How To Install a Heated Floor

No More Cold Feet: Installing a Heated Floor


Installing a Heated Floor

If your home has a lot of problems with drafts in the winter and your heating bill is too high, you might want to consider installing a heated floor. And, if you install a heated floor and still want carpet (as it feels better on the feet) there is a type of carpet you should buy. If you put the wrong carpet over a heated floor you will actually not save on heating because the unit will have to work harder. Or, it could be you are going to lay new ceramic tile and don’t want to walk on a cold floor each morning.

The radiant-heated floor is a solution for warming your house plus saving on heating costs. This type of floor has been in European homes for quite some time. Water is heated to between 80 and 125 degrees Fahrenheit and run through tubing installed underneath the top of the floor. A very easy structure to build is what is known as a suspended heated floor that can be installed over the top of your existing concrete floor.

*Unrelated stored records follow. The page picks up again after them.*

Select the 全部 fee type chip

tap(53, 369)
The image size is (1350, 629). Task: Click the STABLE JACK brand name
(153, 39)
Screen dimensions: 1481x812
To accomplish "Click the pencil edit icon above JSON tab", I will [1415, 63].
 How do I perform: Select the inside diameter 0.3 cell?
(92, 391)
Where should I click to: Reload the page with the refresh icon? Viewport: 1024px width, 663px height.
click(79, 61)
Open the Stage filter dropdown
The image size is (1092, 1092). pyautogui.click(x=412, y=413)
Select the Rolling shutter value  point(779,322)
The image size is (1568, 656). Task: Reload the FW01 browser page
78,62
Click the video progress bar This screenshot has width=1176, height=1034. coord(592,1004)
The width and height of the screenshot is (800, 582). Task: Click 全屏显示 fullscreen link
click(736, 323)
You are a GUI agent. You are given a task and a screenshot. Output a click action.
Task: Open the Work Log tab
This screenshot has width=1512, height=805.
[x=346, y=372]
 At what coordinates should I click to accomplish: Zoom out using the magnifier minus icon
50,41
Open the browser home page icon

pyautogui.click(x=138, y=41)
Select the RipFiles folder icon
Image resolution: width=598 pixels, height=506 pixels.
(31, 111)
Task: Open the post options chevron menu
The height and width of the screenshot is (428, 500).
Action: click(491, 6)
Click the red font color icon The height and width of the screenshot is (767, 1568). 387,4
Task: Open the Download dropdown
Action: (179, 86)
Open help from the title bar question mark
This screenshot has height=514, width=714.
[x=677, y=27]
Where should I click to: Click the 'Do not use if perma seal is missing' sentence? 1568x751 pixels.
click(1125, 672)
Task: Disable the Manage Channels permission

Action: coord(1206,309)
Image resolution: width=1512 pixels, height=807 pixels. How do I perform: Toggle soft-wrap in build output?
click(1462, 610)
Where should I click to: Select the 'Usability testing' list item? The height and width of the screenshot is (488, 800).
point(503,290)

The design is simple. First of all, you make sure you have a flat hard surface (usually your concrete foundation). What you will do is take lumber and build a frame the shape of your room that will suspend a sheet of plywood over rubber tubing that runs the hot water. This is why it is called “suspended” because the top level of plywood is suspended over the hot water tube.

Use 2 by 4-inch lumber to lay out the frame of your suspended floor. The suspended floor will be raised about 1 and one half inches so that the rubber tubing will rest underneath with no pressure on top of it. The 2 by 4s are spaced out evenly and laid flat. These are called sleepers and the rubber tubing is run up and down within each cell. The idea is to run the tubing so that it covers the maximum amount of floor.

Once the suspended floor frame is built and the rubber tubing run, you now have to use a substance to conduct the heat and disperse it evenly. Simple sand spread out evenly within the suspended frame is an excellent and inexpensive heat conductor. If you do not want to use sand then aluminum sheeting will work too. Finally, nail plywood to the top of the frame and then install your ceramic tiles, hardwood flooring, or carpet.

You will have to place the feeder and return leads of the tubing where your boiler unit is. There are various vendors who sell the units. One catalog can be found at http://www.electromn.com/pdf/BL003.pdf. There are different boiler options. Some even have units that heat the water through solar panels.

The other item to address is if you want to lay carpet as the top flooring. Before you decide which type of carpet to buy you must consider the thermal resistance/R-value of both the carpet and the carpet pad. If your carpet has a high R-value then it will actually insulate you on the surface from the heated tubing below. Your pump will have to work harder to get heat to the surface.

The carpet you buy should have an R-value between 2.0 and 4.0—preferably 2.0. Choose lower-pile carpeting and if you can avoid the pad. If you want the pad then it should have the same of lower R-value if possible.